Kubalikkan tubuhku menghadap  lelaki yang paling membuatku rapuh itu. Kutatap lekat matanya dengan senyumku yang sedikit nakal. Aku bersiap membuka kancing kemeja Mas Ilman tapi dengan sigap tangannya menghentikanku. Aku tertawa kecil karena malu.
      "Yul, aku ingin membicarakan sesuatu."
Mas Ilman menggandeng tanganku dan membawaku ke ruang makan. Kami membiarkan Raffi terlelap sendirian di kamar. Tak ada rasa curiga sedikitpun di dalam hatiku tentang apa yang akan ia katakan.
      "Duduklah, Yul." Mas Ilman masih menggenggam tanganku dan debar-debar tak karuan semakin menghiasi jantungku. Dia terlihat menelan ludahnya saat memulai bicara.
      "Sebelumnya aku minta maaf, Yul. Aku tahu ini akan berat untuk kamu dengar. Tapi aku harus tetap mengatakannya." Mataku masih tertuju pada wajah Mas Ilman dan aku menunggu kalimat selanjutnya.
      "Aku meminta izinmu untuk menikah lagi."

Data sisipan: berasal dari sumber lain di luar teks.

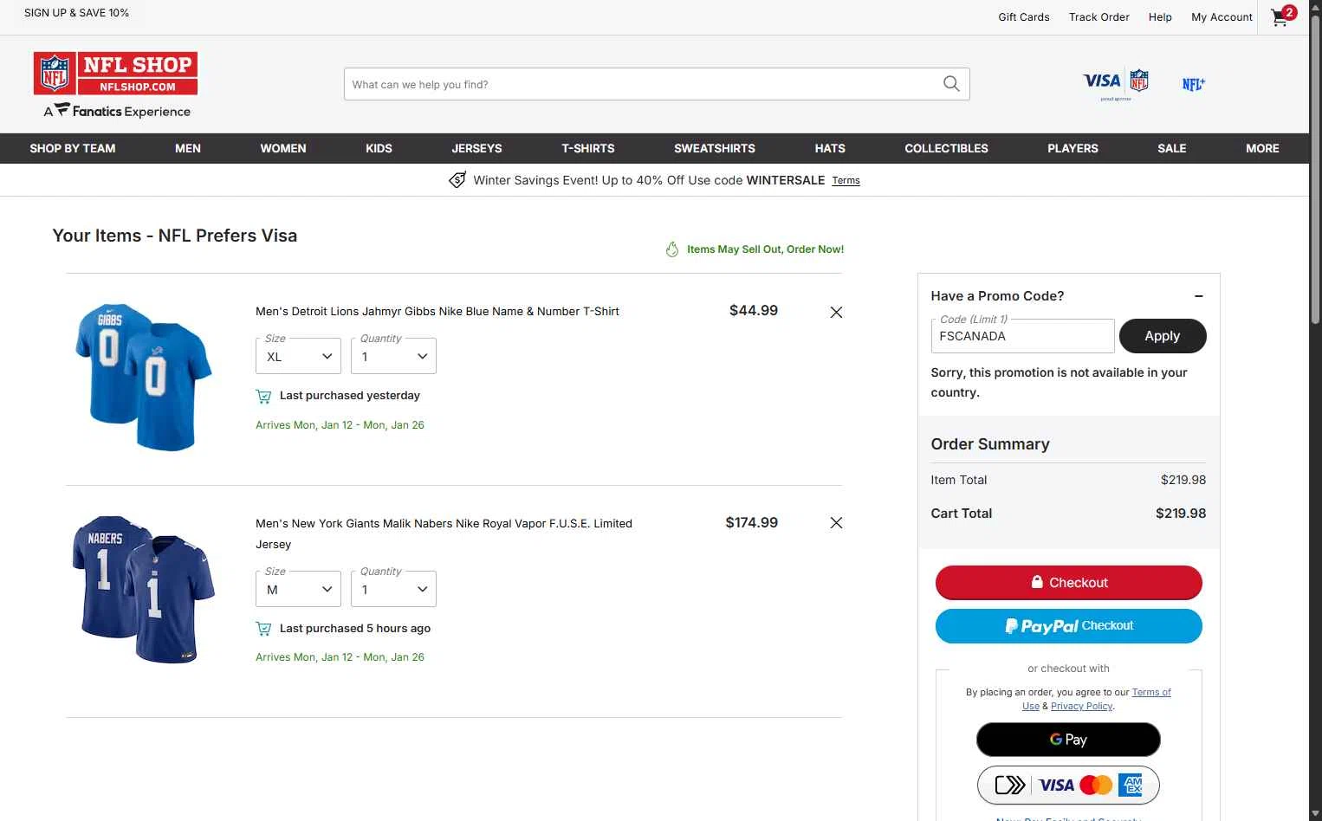Open the NFL+ icon link
The height and width of the screenshot is (821, 1322).
coord(1194,84)
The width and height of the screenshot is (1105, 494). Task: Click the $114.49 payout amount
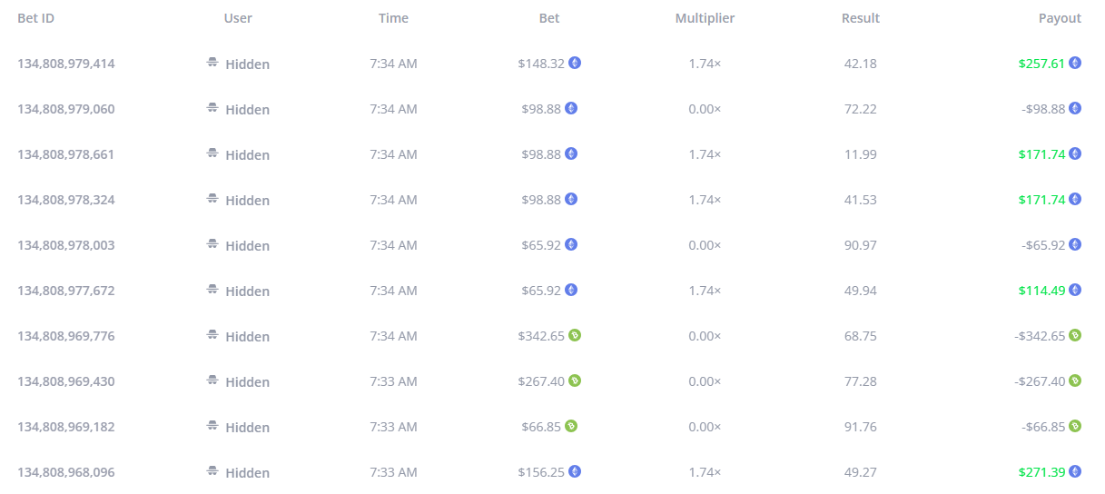point(1041,291)
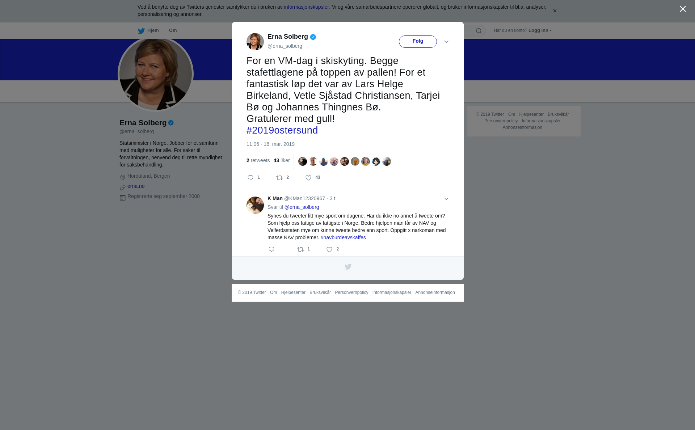Retweet Erna Solberg's main tweet
Image resolution: width=695 pixels, height=430 pixels.
(279, 178)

      Mas Ilman semakin erat menggenggam tanganku, tapi genggamannya tak lagi hangat karena kurasakan petir menyambar seluruh tubuhku. Kutundukkan wajah di hadapannya dan pelan-pelan terasa ada yang menggenang di pelupuk mataku.

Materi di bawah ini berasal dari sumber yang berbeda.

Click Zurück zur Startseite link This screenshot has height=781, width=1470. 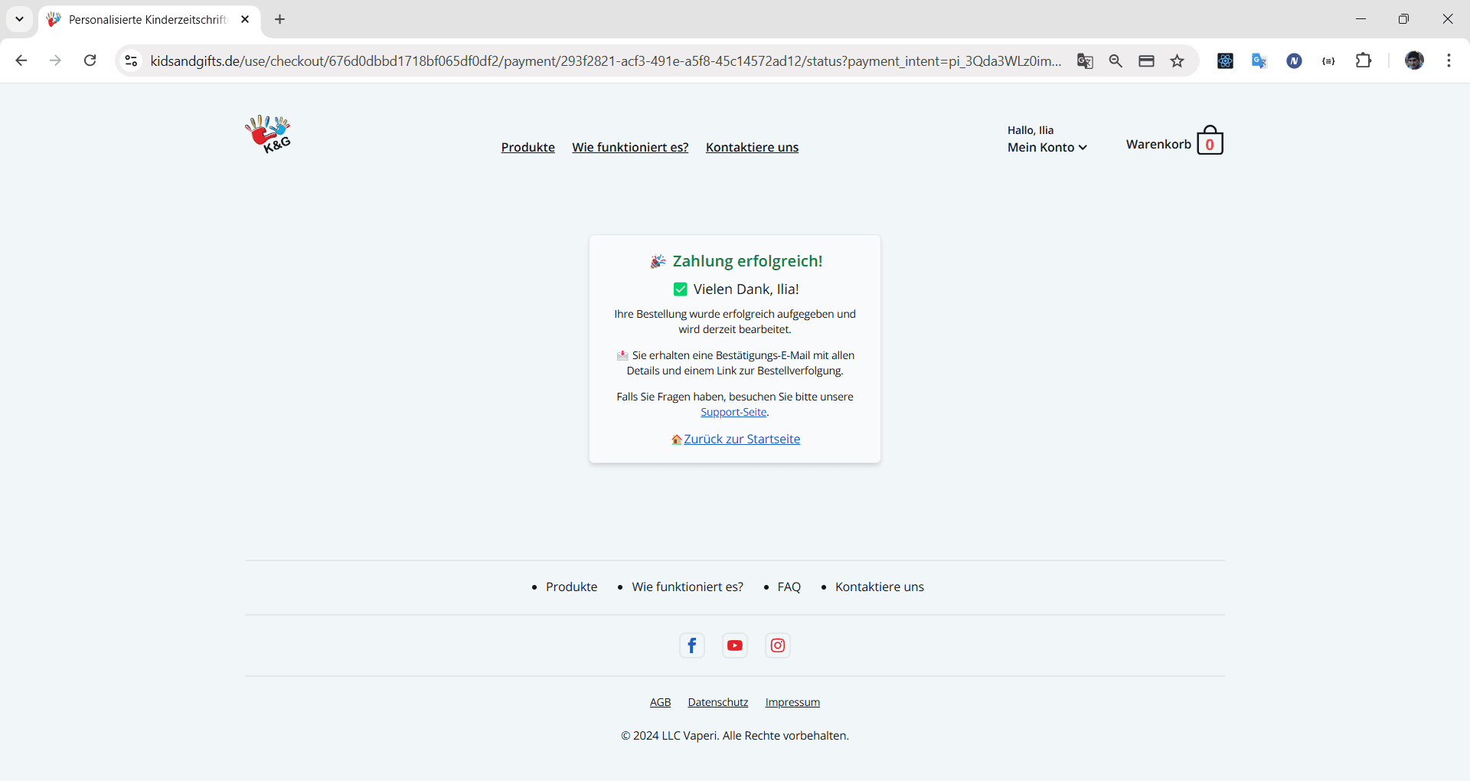click(741, 439)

      "Mas ... Mas, bilang apa tadi?" Aku bertanya padanya untuk memastikan lagi. Kalimatku terbata-bata karena genangan di mataku tiba-tiba tumpah di luar kendali.
      "Yul, aku mencintaimu dan anak kita. Hanya saja aku jatuh cinta lagi dan tak sanggup menanggungnya sendiri. Aku memohon ijinmu. Ijinkan aku berpoligami."
      Kutarik tanganku dari genggamannya dan kutinggalkan Mas Ilman yang masih duduk mengharap jawaban. Kali ini jelas sudah, aku memang tak salah dengar dari awal.
"Aku jatuh cinta lagi dan tak sanggup menanggungnya sendiri." Kalimat Mas Ilman terus terngiang di telinga dan membuat hatiku patah berkeping-keping. Tega sekali Mas Ilman mengatakan itu padaku. Lalu aku harus menanggung pedihku bersama siapa?